■ Text passage
Check AppleCare Warranty Status
This script checks the warranty status of Apple devices by reading the local warranty information stored by macOS. It retrieves the coverage end date and displays it in a user-friendly format. The script is designed to work with Intune-managed macOS devices as a custom attribute.
Check Available Microsoft Updates
This script uses Microsoft AutoUpdate (MAU) to check for available updates for Microsoft Office applications and other Microsoft software on macOS. It runs the msupdate command in the context of the logged-in user to ensure proper access to user-specific update information. Results are formatted for Intune custom attributes to provide visibility into pending updates.

■ Dataset content
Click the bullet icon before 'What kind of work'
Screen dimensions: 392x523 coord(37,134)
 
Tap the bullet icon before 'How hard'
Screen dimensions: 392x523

■ Questions to answer
• A. Condense the paragraph in the script descriptions that begins "This script uses Microsoft AutoUpdate" into a short bulleted list that keeps its main facts.
• B. Copy everything in the script descriptions from "Check AppleCare Warranty" down to "into pending updates.".
The listing comes from a different source than the script descriptions.

■ Problem solutions
• A.
- Uses Microsoft AutoUpdate (MAU) to check for available updates to Microsoft Office applications and other Microsoft software on macOS.
- Runs the msupdate command as the logged-in user for proper access to user-specific update information.
- Formats results for Intune custom attributes to show pending updates.

• B.
Check AppleCare Warranty Status
This script checks the warranty status of Apple devices by reading the local warranty information stored by macOS. It retrieves the coverage end date and displays it in a user-friendly format. The script is designed to work with Intune-managed macOS devices as a custom attribute.
Check Available Microsoft Updates
This script uses Microsoft AutoUpdate (MAU) to check for available updates for Microsoft Office applications and other Microsoft software on macOS. It runs the msupdate command in the context of the logged-in user to ensure proper access to user-specific update information. Results are formatted for Intune custom attributes to provide visibility into pending updates.